_Exercise prompt_
Transcribe the lines of the material word for word, starting at the line that contains "Given: Click the sagittal" and ending at the line that contains "pyautogui.click(x=24, y=260)", with both of those lines included.

_Rows_
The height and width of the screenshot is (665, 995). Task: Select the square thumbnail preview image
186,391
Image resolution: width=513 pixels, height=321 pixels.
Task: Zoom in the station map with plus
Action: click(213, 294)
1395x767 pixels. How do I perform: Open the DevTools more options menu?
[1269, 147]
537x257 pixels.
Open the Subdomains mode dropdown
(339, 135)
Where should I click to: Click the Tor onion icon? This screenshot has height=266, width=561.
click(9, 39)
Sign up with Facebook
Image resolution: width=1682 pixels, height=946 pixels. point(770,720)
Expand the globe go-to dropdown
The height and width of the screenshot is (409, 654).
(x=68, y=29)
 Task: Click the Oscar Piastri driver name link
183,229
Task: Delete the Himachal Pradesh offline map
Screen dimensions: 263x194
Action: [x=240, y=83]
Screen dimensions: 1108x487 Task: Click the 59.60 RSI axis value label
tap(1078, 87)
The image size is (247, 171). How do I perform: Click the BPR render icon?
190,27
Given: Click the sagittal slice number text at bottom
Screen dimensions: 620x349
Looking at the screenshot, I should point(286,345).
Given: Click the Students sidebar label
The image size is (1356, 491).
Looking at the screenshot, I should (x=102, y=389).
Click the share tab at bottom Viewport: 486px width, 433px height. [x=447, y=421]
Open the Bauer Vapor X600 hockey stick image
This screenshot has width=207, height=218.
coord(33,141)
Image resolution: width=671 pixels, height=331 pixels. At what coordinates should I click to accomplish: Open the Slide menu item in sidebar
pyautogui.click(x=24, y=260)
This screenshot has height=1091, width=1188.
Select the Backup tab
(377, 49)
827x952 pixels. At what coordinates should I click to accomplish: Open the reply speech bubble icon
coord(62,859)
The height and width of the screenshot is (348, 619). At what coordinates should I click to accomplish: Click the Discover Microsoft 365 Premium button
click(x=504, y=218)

_Expected answer_
Given: Click the sagittal slice number text at bottom
Screen dimensions: 620x349
Looking at the screenshot, I should point(286,345).
Given: Click the Students sidebar label
The image size is (1356, 491).
Looking at the screenshot, I should (x=102, y=389).
Click the share tab at bottom Viewport: 486px width, 433px height. [x=447, y=421]
Open the Bauer Vapor X600 hockey stick image
This screenshot has width=207, height=218.
coord(33,141)
Image resolution: width=671 pixels, height=331 pixels. At what coordinates should I click to accomplish: Open the Slide menu item in sidebar
pyautogui.click(x=24, y=260)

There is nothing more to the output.